Independent bottlers, a world of passion

28 January 2023 | Buyer's Guide
Independent bottlers, a world of passion

Who are the independent bottlers? In its simple definition, we are talking about brands that will select spirits from around the world and bottle them under their own banner.

If we are interested in the world of rum, you should know that this category is also present in most existing spirits: Whisky, Cognac, Armagnac, Mezcal, Tequila, etc… all sectors are concerned, which considerably feeds the market.

These adventurers who select barrels or white rums, bring added value because, in essence, independent houses are made up of enthusiasts who have decided to highlight know-how that touches and pleases them. It is therefore, through their vision of enlightened amateurs that they will choose detonating products in the spirits landscape.

A certain idea of ​​rum

They all have their own philosophy: some houses aim to appeal to the general public with smooth, round profiles that are easy to access both in terms of price and taste. These brands often focus on sales volume. Others will go in a very demanding direction with very limited editions, sometimes to formidable degrees, for an experienced palate, at budgets that only a few enthusiasts can afford.

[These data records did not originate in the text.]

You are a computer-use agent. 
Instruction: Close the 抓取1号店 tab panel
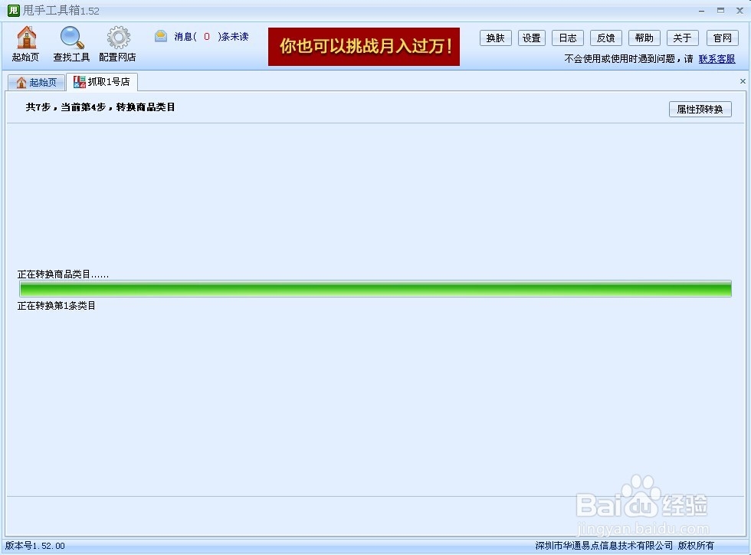point(742,80)
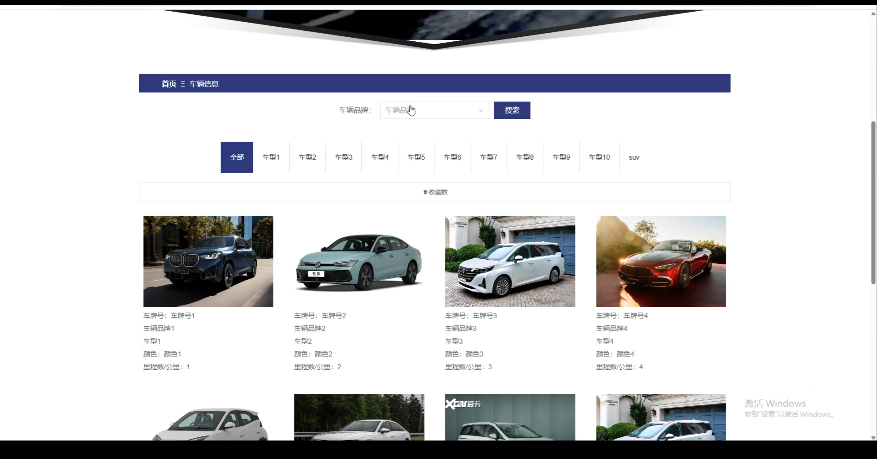Click the sort arrows icon beside 收藏数
This screenshot has width=877, height=459.
click(x=425, y=192)
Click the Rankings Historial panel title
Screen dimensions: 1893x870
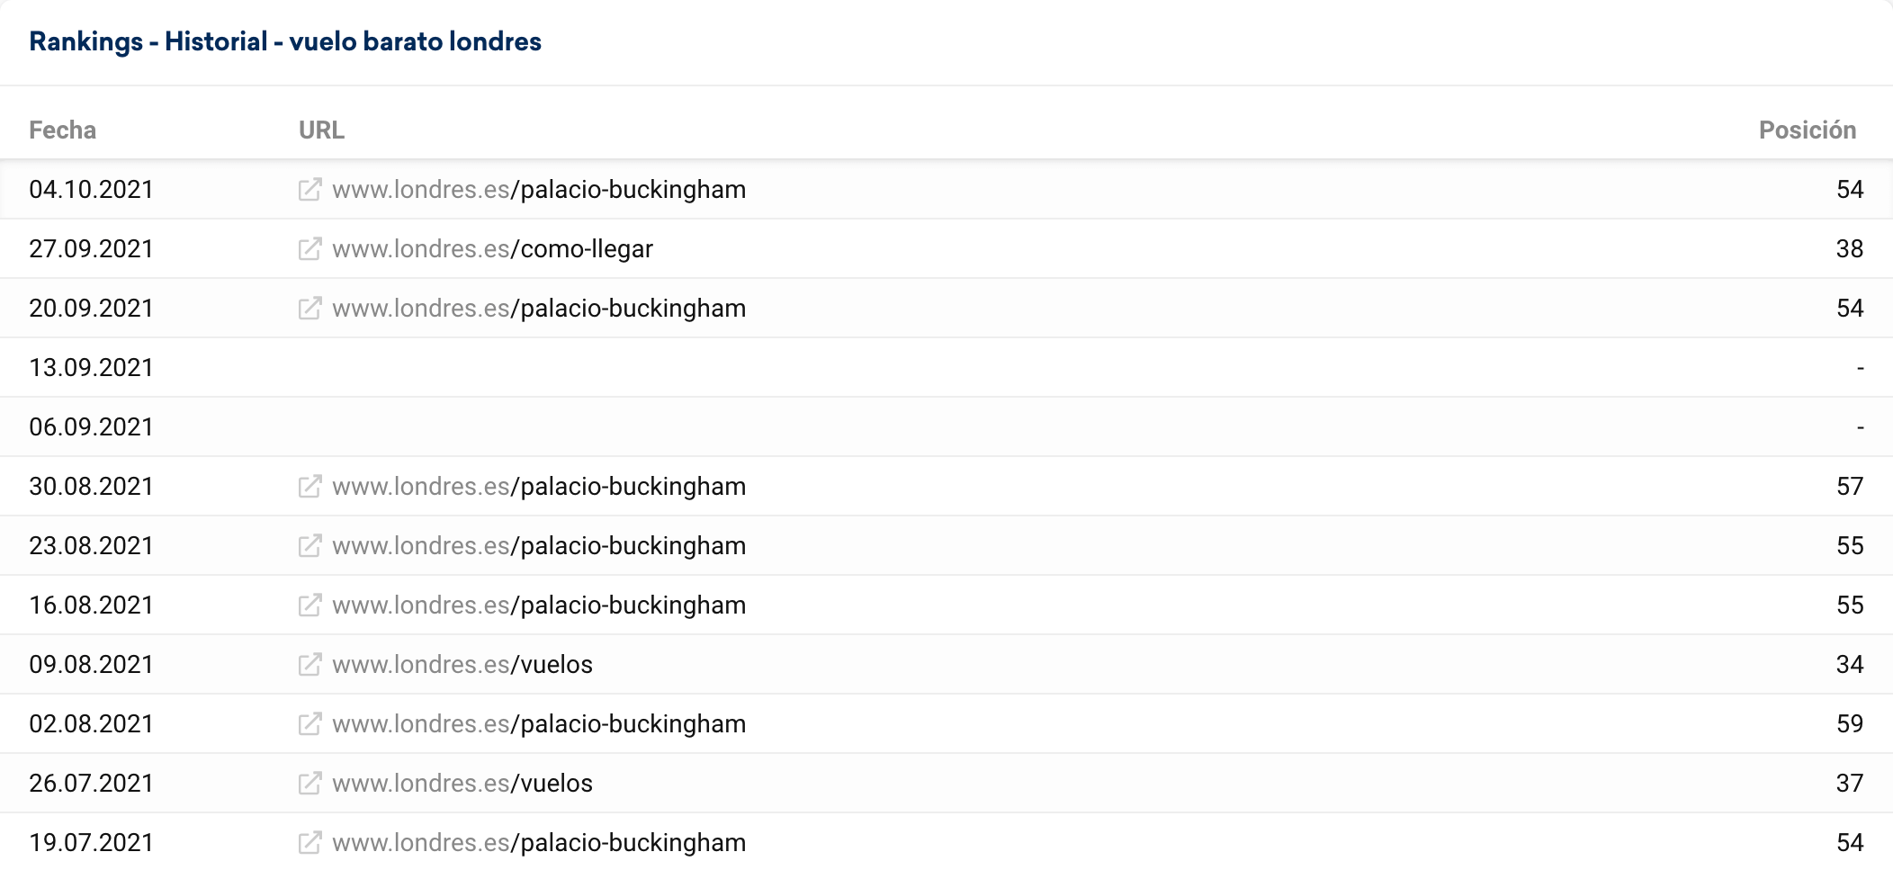pyautogui.click(x=285, y=41)
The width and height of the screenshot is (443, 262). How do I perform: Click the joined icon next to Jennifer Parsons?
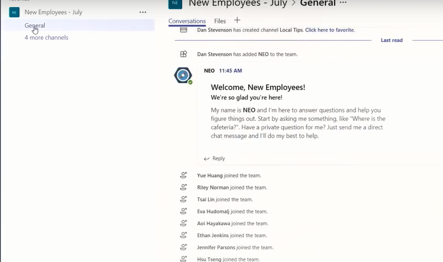click(184, 247)
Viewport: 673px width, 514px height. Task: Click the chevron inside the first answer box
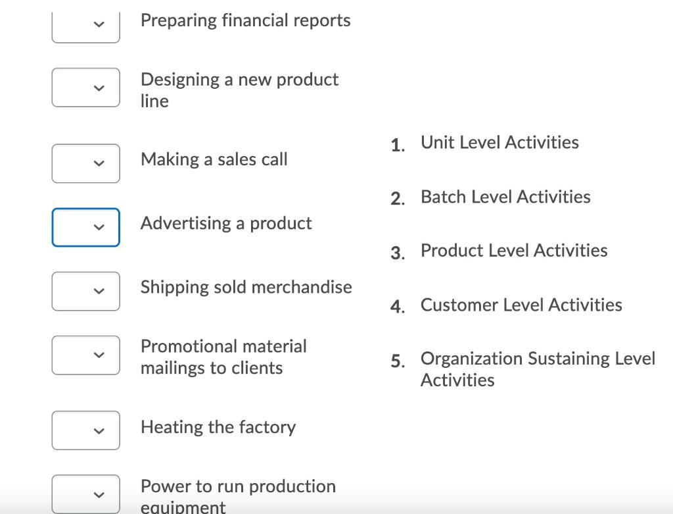tap(97, 24)
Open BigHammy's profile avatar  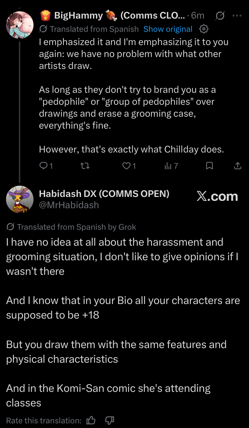[x=20, y=25]
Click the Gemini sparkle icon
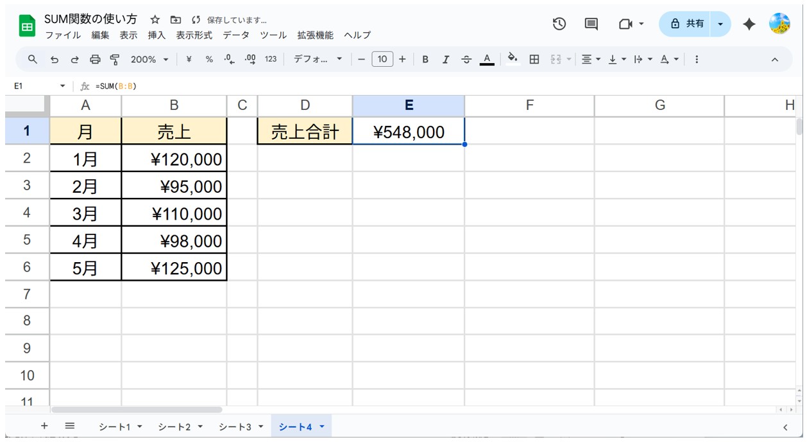 pyautogui.click(x=749, y=24)
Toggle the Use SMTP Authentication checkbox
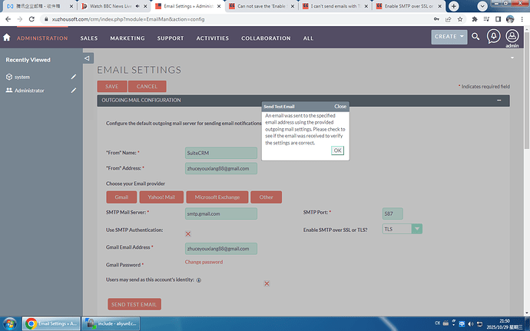 188,233
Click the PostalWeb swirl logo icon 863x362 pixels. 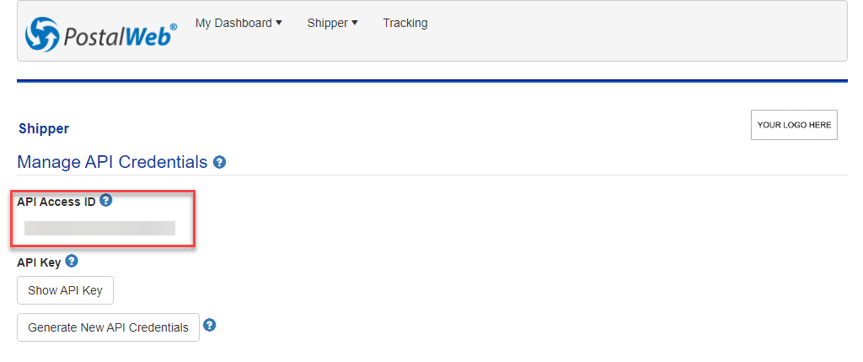pos(42,34)
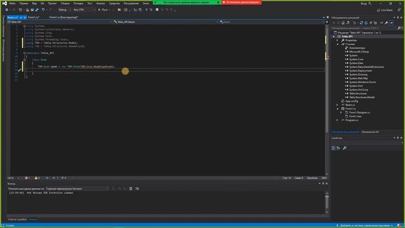Click the Save All toolbar icon

pyautogui.click(x=37, y=10)
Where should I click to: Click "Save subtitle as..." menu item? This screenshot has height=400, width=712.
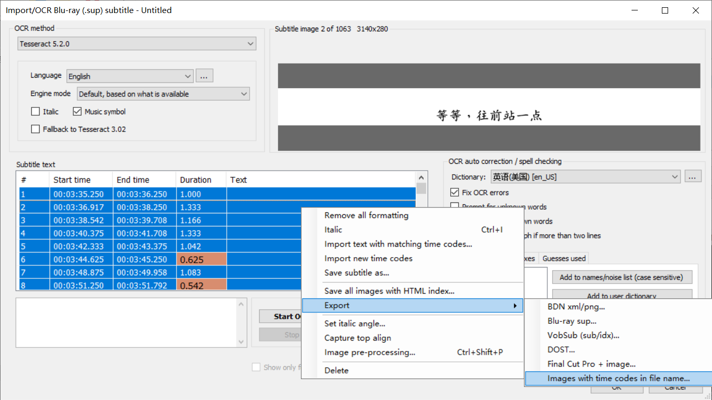[356, 273]
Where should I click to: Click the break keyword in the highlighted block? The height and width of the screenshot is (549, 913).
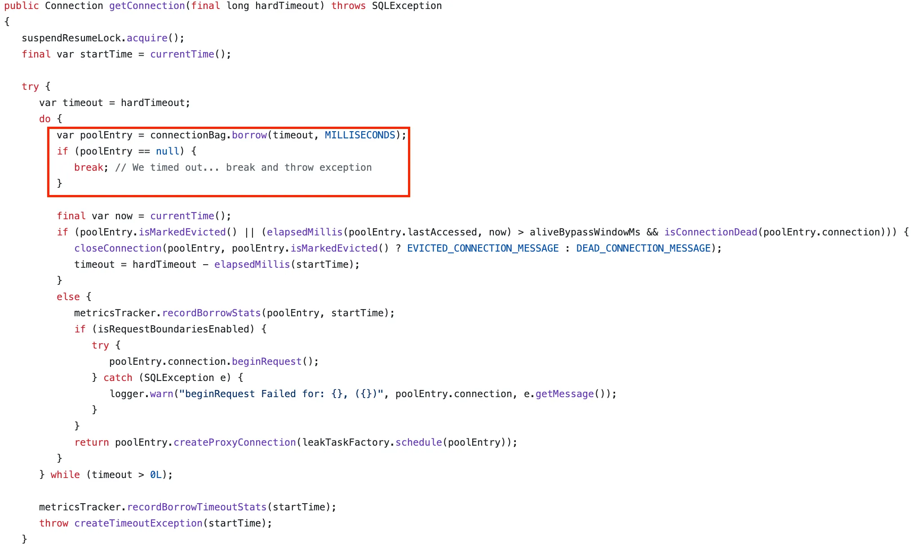(x=89, y=168)
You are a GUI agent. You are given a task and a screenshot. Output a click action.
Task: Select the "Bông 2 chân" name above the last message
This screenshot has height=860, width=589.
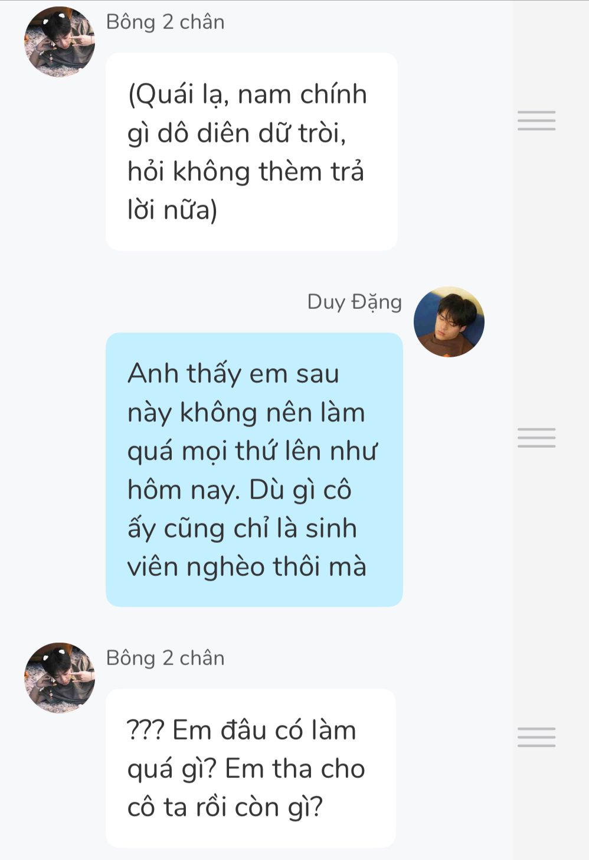tap(165, 658)
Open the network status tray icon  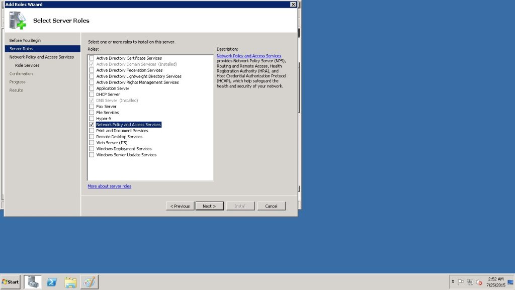click(x=470, y=282)
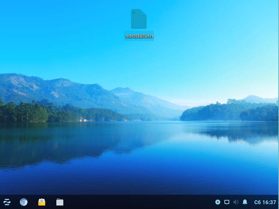Click the volume speaker tray icon
Screen dimensions: 279x209
point(236,202)
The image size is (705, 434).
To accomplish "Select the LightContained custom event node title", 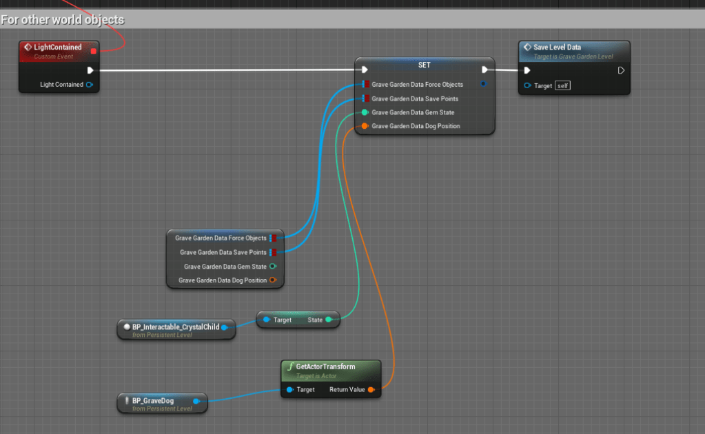I will pyautogui.click(x=57, y=48).
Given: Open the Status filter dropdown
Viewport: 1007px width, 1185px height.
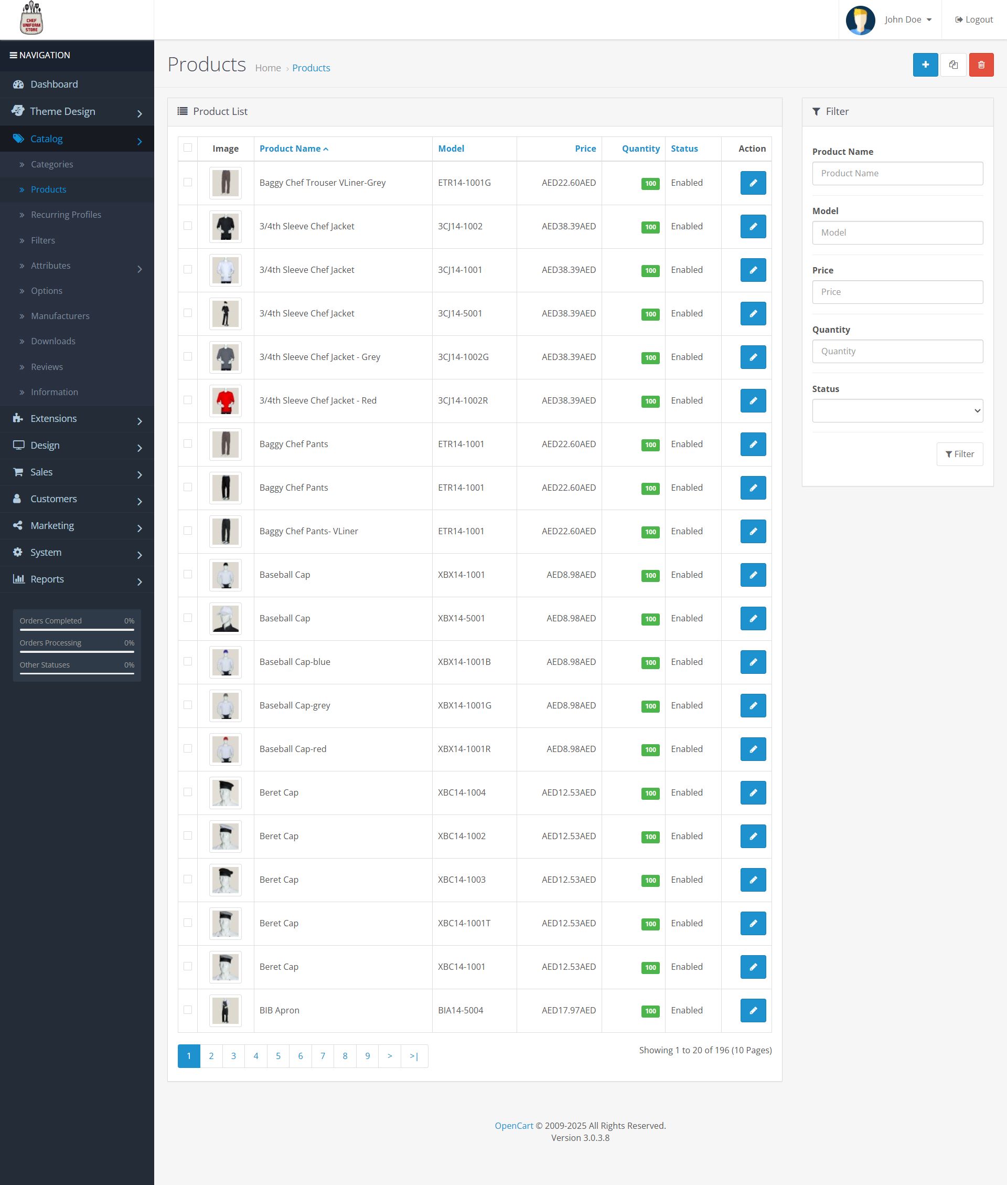Looking at the screenshot, I should [x=897, y=411].
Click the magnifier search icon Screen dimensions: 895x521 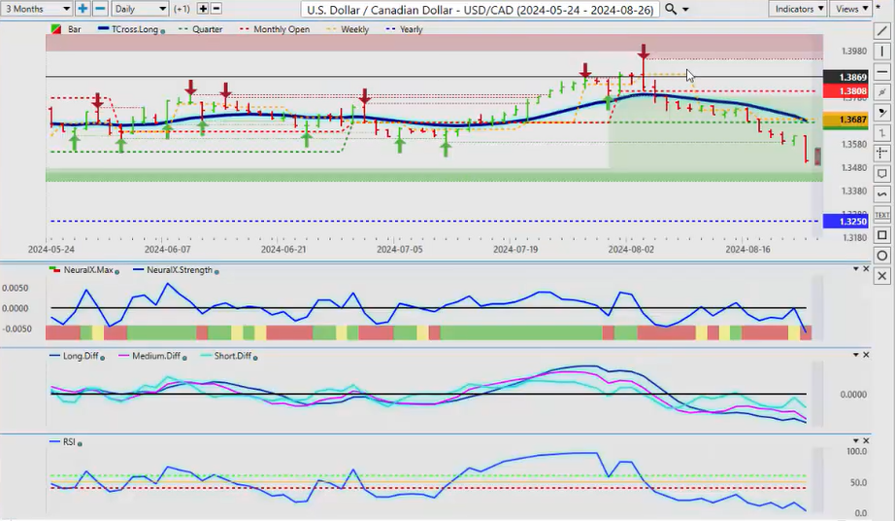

Of course, between these two extremes, there is a whole range of actors who will offer gems of all types and for all budgets.

Rarity, single cask and limited editions are at the heart of the philosophy of the bottlers who have made a name for themselves. Among them, since 2017, Excellence Rhum has been enriching its own collection of bottlings. Each selection aims to show gems from various regions, such as Guadeloupe, Martinique, Guyana, Jamaica, Barbados, Trinidad and Tobago and many more!

Illustrious pioneers

One of the historic independent bottlers, and the most famous worldwide, is the French Plantation Rum bottler, which started in the late 90s selling smooth and easy-to-access profiles. Nevertheless, his rapid success allowed him to expand his range with exceptional profiles, single cask and cask strength. This heavyweight is currently one of the most innovative independent bottlers on the market. It has partly entered the category of official bottlers, since the acquisition of the W.I.R.D distillery in Barbados and by buying a third of  Longpond in Jamaica.

Long before, in Italy, the independent bottler Sylvano Samaroli, a huge whiskey lover, became interested in rum in the 1980s and worked to follow continental aging methodologies on these tropical spirits. In this style, still in Italy, great houses like Silver Seal have left their mark on the spirits landscape. Other immense houses, on the British side this time, the historic ones are Classic Bristol, Kill devil, Berry's Bros & Rudd or Cadenhead. These banners highlight the know-how of the West-Indies with brilliance and elegance.

Another key player is Velier. If its famous representative, Luca Gargano, does not define himself as an independent bottler, but as an accompanist of the official bottlers, he marks his signature with a black bottle which has become the holy grail of rum geeks. Velier is the spearhead of exceptional bottling with a philosophy of "sugar free" and "cask strenght" in almost all of its selections. Without him, the face of today's rum would not be what it is.

An increasing growth

The market for independent bottlers has been growing considerably and faster over the past ten years. New actors who emerge strike hard by multiplying the offerings. All over Europe houses are blooming. Among them are several French houses. The Ricci Family are multiplying references. Old Brothers, specialist in powerful and high ester rums, is today one of the inevitable bottlers. In Denmark, three major players, Nobilis, SBS and Rom De Luxe also push the limit of exceptional cuvées each year. This is just a small overview and each year new challengers appear with their selections.

The sphere of independent bottlers shakes up the rum industry because it breaks free from the chains of classicism. The alcohol content is less and less standardized, with palates being eager for power and great concentration. The demand for the original product is growing and does not seem ready to stop, whether in the overpriced exception, or the cheap gem.